Caressa e il retroscena su Messi all’Inter: le sue parole in diretta Instagram

Pubblicato il autore: Giuseppe Colicchia Segui

Tra le numerose dirette Instagram organizzate in questi giorni di quarantena dagli uomini di spettacolo e dello sport, oggi gli amanti dello sport hanno potuto assistere ad una piacevole chiacchierata in live tra Paolo Bonolis e Fabio Caressa. Prima di concentrarsi sui temi dello sport, Caressa ha raccontato un piccolo aneddoto sulla conoscenza con sua moglie Benedetta e sul suo rapporto con il calcio: “Quando ci siamo conosciuti e parlavamo di qualcosa che lei reputava noioso, diceva che era noioso come il calcio…Pensai, iniziamo bene!”.
Dopodiché Caressa ci racconta come sta vivendo la quarantena e l’assenza di calcio: “Il calcio mi manca tantissimo, ho finito di rivedere anche le partite storiche ed adesso non so più a cosa rivolgermi. Mi alleno a casa, mi faccio mandare dei programmi da fare online. Mi sono allenato con la divisa dello Spezia che mi hanno regalato, ogni tanto gioco ai rigori con la palla di spugna con mio figlio e perdo pure“.
Nel corso della chiacchierata tra i due amici, Caressa rivela un importante retroscena su Messi e il mancato passaggio all’Inter (cosa ipotizzata dal giornalista in trasmissione a Sky Sport 24): “Avevo avuto una notizia, quella che uno tra i due grandi (ovvero Messi e Cristiano Ronaldo) si sarebbe mosso, avrebbe cambiato squadra. Mi avevano detto che c’era questa possibilità (Messi all’Inter) e invece è stato poi Cristiano Ronaldo ad andare alla Juventus. Adesso bisognerà vedere che succederà, secondo me dovranno fare una moratoria, dovranno limitare gli stipendi perché altrimenti ricominci il campionato con le squadre piccole che sono diventate ancora più piccole mentre le squadre che possono godere di grandi finanziamenti che sono molto più alte. Chiunque potrà comprare chiunque e lì la situazione potrebbe diventare ancora più fuori controllo“.
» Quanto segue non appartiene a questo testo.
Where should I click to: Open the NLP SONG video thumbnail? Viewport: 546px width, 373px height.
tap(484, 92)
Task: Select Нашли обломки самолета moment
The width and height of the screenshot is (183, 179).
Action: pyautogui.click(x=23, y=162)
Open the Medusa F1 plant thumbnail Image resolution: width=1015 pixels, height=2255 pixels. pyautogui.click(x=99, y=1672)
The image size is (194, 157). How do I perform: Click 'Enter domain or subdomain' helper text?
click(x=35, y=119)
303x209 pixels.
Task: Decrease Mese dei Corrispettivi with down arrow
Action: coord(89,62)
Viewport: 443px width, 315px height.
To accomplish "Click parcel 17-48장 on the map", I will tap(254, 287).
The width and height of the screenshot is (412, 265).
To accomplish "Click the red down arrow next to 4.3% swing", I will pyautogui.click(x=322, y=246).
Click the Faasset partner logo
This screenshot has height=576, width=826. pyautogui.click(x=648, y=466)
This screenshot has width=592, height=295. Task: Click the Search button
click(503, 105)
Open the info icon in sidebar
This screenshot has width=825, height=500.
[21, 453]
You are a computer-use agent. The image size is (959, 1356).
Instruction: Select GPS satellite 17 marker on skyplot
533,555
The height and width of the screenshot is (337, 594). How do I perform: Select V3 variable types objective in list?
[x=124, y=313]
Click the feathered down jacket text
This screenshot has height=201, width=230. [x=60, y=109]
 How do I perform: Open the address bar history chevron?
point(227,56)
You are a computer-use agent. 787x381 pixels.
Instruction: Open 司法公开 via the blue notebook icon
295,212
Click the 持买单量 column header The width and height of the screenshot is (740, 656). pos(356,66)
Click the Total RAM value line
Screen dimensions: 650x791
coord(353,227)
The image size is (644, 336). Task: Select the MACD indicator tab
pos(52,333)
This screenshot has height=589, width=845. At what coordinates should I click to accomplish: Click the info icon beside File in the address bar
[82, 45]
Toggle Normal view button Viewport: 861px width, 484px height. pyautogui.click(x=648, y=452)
Il più grande interrogativo che emerge nella live tra Bonolis e Caressa è quello riguardante il futuro del campionato italiano: “Se riaprissero il campionato, si potrebbe ricominciare come si era finito, con le porte chiuse” – dice Bonolis, il quale propone un’ipotesi con dei playoff per decidere le sorti del campionato: “Sicuramente devono giocare le prime quattro in classifica, prima contro quarta e seconda contro terza, però devi dare un vantaggio a chi ha fatto più punti facendola giocare in casa, nel caso di un pareggio passerebbe la squadra che ha più punti in classifica”. Caressa aggiunge il proprio punto di vista: “Poi bisognerebbe decidere se fare in modo che le ultime due in classifica vengano retrocesse, le prime due della Serie B  promosse e magari la terzultima della A e la terza della B fanno un altro spareggio; oppure fare un playoff pure lì, però è complicato”. E se il campionato non ricominciasse? La risposta del giornalista di Sky: “Presumibilmente verrebbe annullato, con le posizioni in classifica valide per la partecipazione alle coppe; però bisognerebbe decidere cosa fare con promozioni e retrocessioni. Credo che noi qua in Italia possiamo anche decidere di fermarlo il campionato, però credo che l’Uefa terrà duro e proverà a giocarle le partite, magari a gara secca o tutte in una settimana, qualora i campionati fossero fermi. Certo che sarebbe strano avere il campionato ferme mentre per le coppe continuano a giocare”. Se si ricominciasse a giocare, quale squadra sarebbe favorita? “Se ricominciassero adesso la Lazio avrebbe grandi possibilità di vincere perché è rimasta più concentrata sul pezzo rispetto alle altre squadre” – risponde Fabio Caressa – “Tendenzialmente se hai uno in squadra che ti fa cominciare le partite già 1 a 0 da tre mesi come fa Cristiano (Cristiano Ronaldo ndr.) allora vinci, basta mettere a posto un po’ la difesa. Credo che Sarri sotto questo punto di vista abbia molto capito che la trappola per lui sarebbe stata cercare il Sarrismo, invece lui, da uomo molto intelligente e pratico, aveva capito che era lui a doversi adattare e secondo me l’ha fatto con grande intelligenza. Se non fosse successo niente la mia favorita sarebbe stata la Juve, poi Inter e Lazio a pari merito. Con i playoff però cambierebbe tutto, l’Atalanta sulla partita secca è veramente strepitosa“.